[Exercise materials]:
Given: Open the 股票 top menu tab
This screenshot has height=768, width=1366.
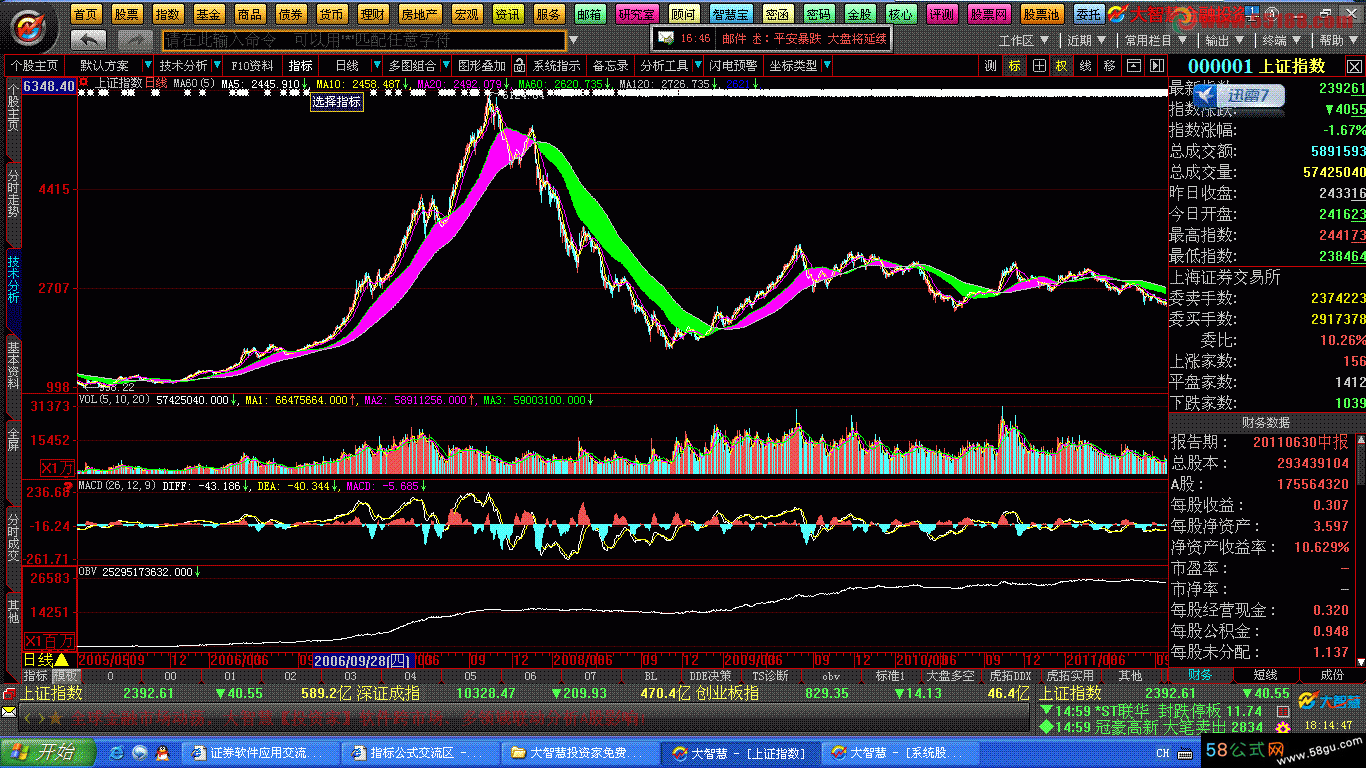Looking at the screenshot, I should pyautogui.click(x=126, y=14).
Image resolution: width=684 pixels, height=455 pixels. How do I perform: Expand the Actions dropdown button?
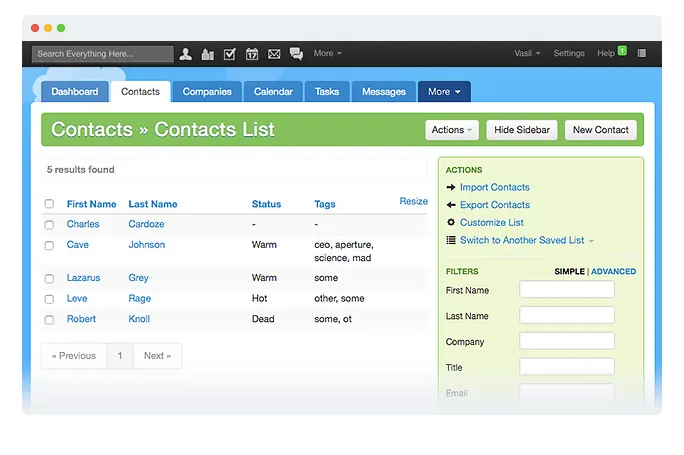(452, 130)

--

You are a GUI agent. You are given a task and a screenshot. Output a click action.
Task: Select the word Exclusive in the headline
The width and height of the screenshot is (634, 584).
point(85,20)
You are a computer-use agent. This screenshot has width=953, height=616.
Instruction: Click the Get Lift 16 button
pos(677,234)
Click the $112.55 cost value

--

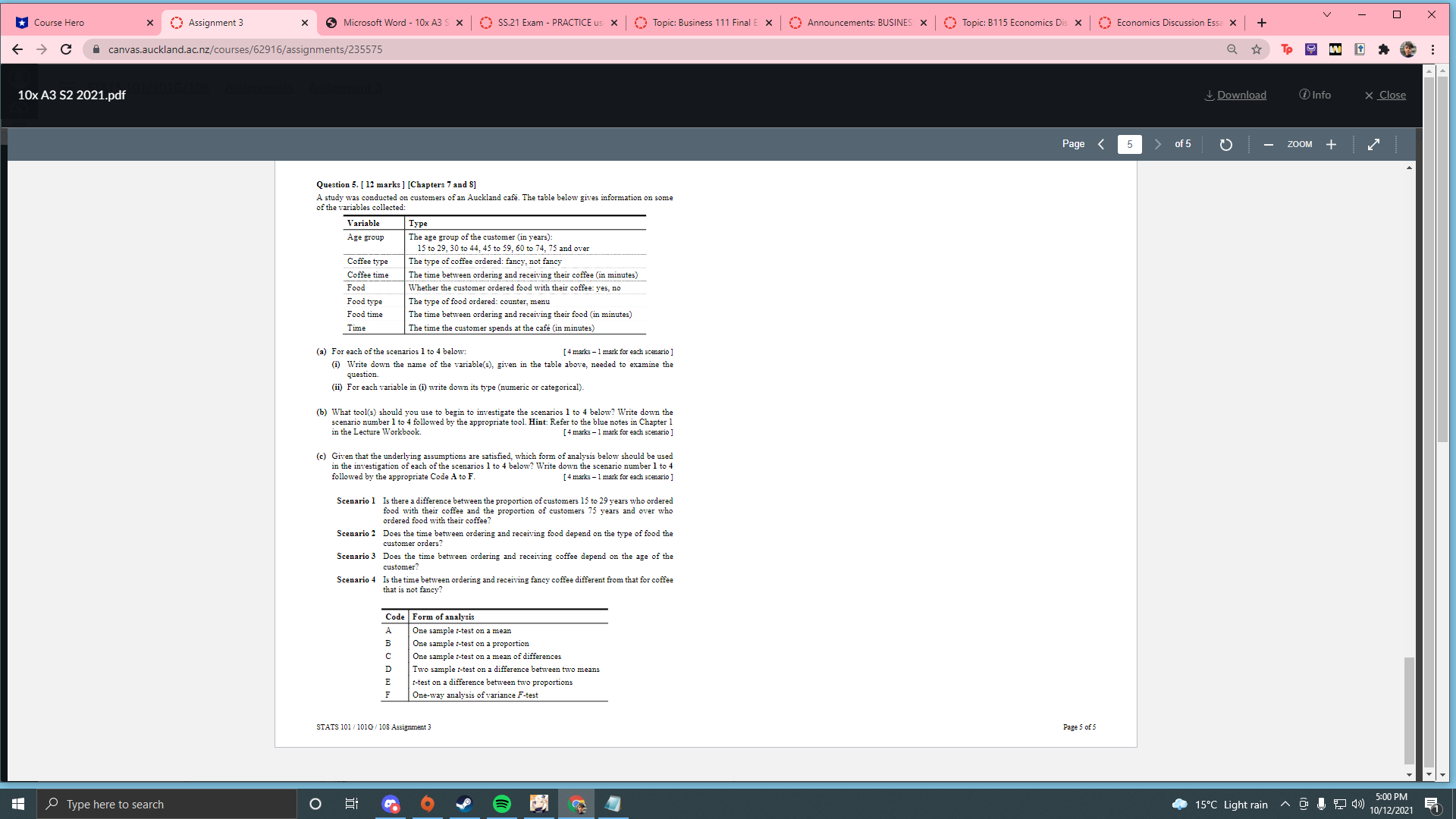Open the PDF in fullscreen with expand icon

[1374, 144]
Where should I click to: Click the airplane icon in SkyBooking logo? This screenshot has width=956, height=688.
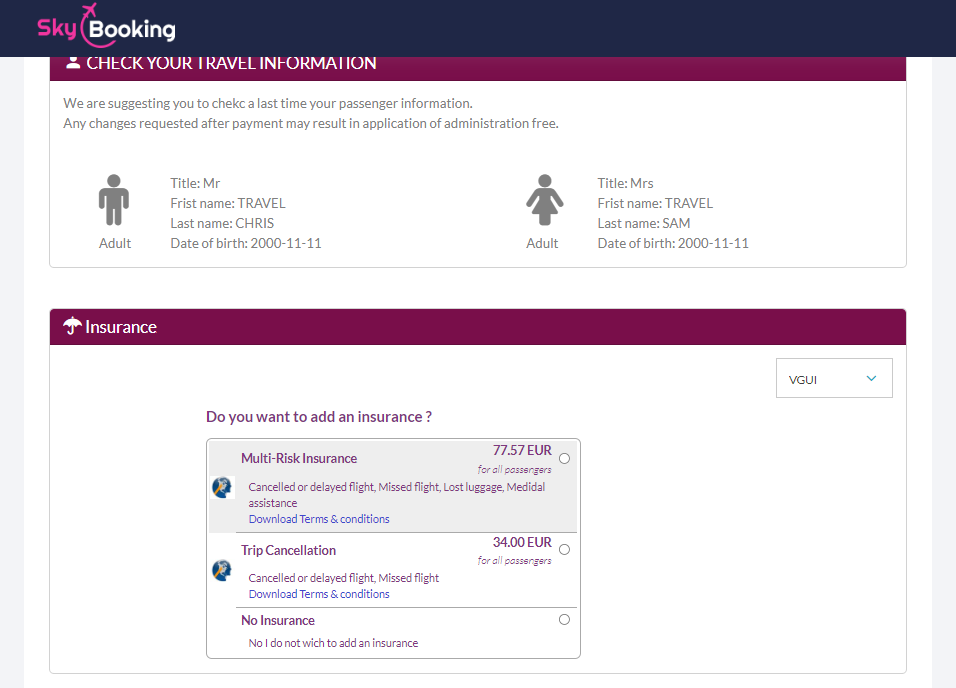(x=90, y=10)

[Set problem]:
Copy the lines running from the one containing "You are a computer-use" through the one containing "Click the $112.55 cost value", including both ends, without changing a character.

[Complete answer]:
You are a computer-use agent. This screenshot has width=953, height=616.
Instruction: Click the Get Lift 16 button
pos(677,234)
Click the $112.55 cost value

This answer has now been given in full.